|Institution:||London School of Economics and Political Science (United Kingdom)|
|Full text PDF:||http://etheses.lse.ac.uk/2054/|
This thesis attempts to unravel the relationship between the national institutional contexts on the one hand, and the forms of the domestic discourse on the other and analyze how that in turn affects the overall policy-making process, in terms of ideas promoted, applied and rejected, during proposed transformative policy change. It maps the pattern linking a nation's institutional arrangement and its discursive process. Such an approach is valuable as it illustrates why and how the diverse institutional contexts of different countries shape the way transformative changes are publicly legitimized within the policy-making process.
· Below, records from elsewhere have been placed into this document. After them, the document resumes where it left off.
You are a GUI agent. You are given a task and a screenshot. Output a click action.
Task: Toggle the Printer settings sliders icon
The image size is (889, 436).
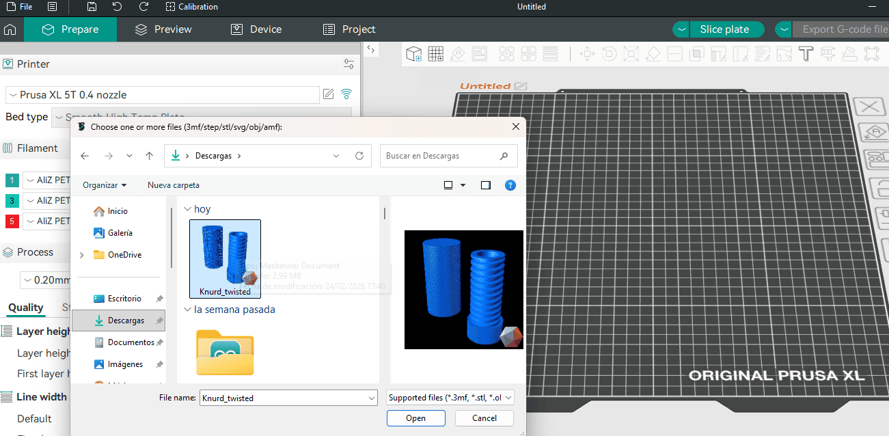(x=348, y=64)
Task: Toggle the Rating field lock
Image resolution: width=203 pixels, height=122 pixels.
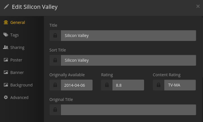Action: 107,85
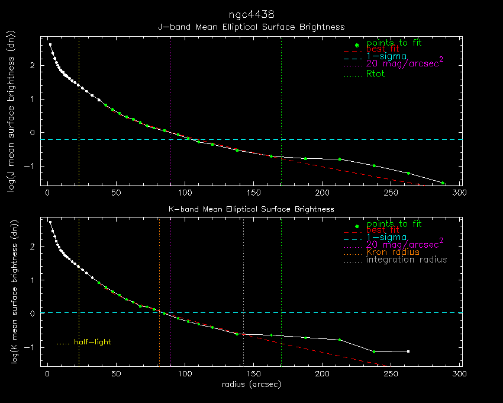
Task: Click the "integration radius" legend entry
Action: (407, 260)

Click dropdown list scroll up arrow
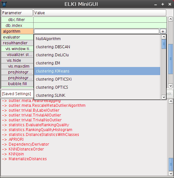click(164, 37)
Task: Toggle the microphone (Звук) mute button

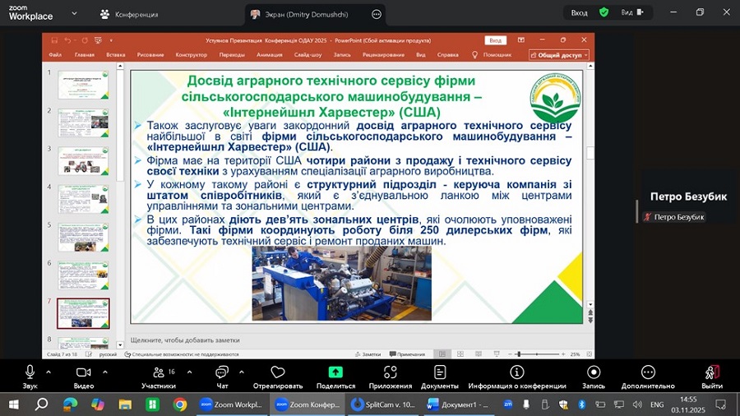Action: click(x=30, y=372)
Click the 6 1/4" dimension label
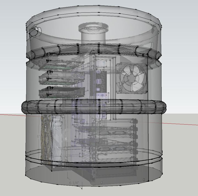198x196 pixels. coord(74,183)
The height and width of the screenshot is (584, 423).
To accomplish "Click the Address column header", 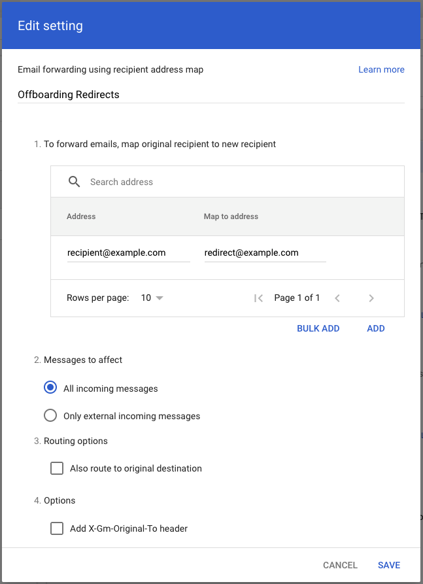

It tests the theory of discursive institutionalism, as defined by Vivien Schmidt, by examining the nature of the telecoms privatization discourse in Greece and the Republic of Ireland. This is carried out through a qualitative analysis of primary sources including newspapers, parliamentary archives, documentations of political foundations, manifestos of political parties, press releases by labour unions and industrialist confederations and personal interviews. The goal is to attribute a particular type of discourse depending on the institutional settings within which it takes place. The argument put forward is the following: in simple polities -like Greece- privatization is justified principally on a pro-market ideological basis or an expressed strategic objective. In compound polities -like Ireland- privatization is presented as a socially acceptable managerial adjustment to market needs with minimum references to ideology or strategic objectives. The examination of the privatization discourse exemplifies the various complex issues entailed within the political process of a polity when dealing with transformative changes. It has important implications not only for the two countries under investigation or privatization politics but even for other societies facing large-scale transformative changes as it provides guidance on how the pathways for legitimizing such changes are likely to differ according to the different institutional contexts.